Subject Matter Experts as Trainers - Implications for Rapid E-learning

Wendy Wickham has posted a comment on her blog about Subject Matter Experts as trainers. I think this is a very interesting point she is making about the mindset, focus, interest and commitment of subject matter experts in the learning process. I'm sure we can all think of SMEs that are very motivated to pass on their knowledge, and try hard to help their learners really understand their subject. But unfortunately this is still all too rare.

I think a key reason for this is that SMEs assume that learners are in their (i.e. the SMEs) context, not the other way around. Wendy's point 3. The learner typically has to make the leap of understanding to be able to relate what they are being told back to their own needs or problems. In reality this is very challenging, unless the subject is very easy, and of course if it is that easy, they could probably have worked it out for themselves anyway! Context is critical for learning.

One key area of interest for me currently which directly relates to this discussion is the growth in rapid e-learning activity and its potential challenges and limitations . (See the discussion linked to some trends for 2007.

Rapid e-learning has emerged as one of the key trends for e-learning, and in some ways, rightly so given the cost and time to produce custom e-learning content. A big part of this assumes that SMEs can also become e-learning authors, but as you have pointed out SMEs are generally not great trainers, let alone educators. They might be able to generate lots of powerpoint slides but that doesn't necessarily equate to good learning content. Now the problem will potentially be magnified as they start to produce lots of bad e-learning instead.
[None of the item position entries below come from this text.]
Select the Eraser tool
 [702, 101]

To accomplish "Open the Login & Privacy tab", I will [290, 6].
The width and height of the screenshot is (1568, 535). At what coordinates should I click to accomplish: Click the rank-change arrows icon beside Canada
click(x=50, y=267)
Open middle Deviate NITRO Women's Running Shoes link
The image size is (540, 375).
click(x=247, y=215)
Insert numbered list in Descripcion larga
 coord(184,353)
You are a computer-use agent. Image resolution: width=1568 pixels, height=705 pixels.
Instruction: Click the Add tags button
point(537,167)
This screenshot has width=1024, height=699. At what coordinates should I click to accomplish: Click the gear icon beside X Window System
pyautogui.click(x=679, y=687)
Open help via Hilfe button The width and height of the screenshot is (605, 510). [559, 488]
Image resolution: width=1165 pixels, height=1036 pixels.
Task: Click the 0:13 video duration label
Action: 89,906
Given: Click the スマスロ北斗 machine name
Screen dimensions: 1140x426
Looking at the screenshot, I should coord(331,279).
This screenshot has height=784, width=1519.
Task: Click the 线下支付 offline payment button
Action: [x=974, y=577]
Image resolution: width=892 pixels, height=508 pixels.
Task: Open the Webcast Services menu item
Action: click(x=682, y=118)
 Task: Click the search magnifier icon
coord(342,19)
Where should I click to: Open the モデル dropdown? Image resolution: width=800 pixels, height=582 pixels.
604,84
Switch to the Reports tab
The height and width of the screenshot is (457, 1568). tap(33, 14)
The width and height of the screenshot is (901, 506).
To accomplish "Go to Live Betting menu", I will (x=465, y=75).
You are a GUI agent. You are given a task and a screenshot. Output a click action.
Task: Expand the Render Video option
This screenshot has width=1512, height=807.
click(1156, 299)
I say magnified because this problem already exists in current e-learning, and it also exists in SME driven training. But with rapid e-learning, we don't even have the SME face to face to give us a chance to ask questions or examine our context. Their potential to crank lots of bad learning reaches new levels.

Of course this is a risk, and more enlightened organisations are aware that they have to manage quality. But our research with large corporates shows that this is not an easy battle, often taking the form of damage limitation rather than added value!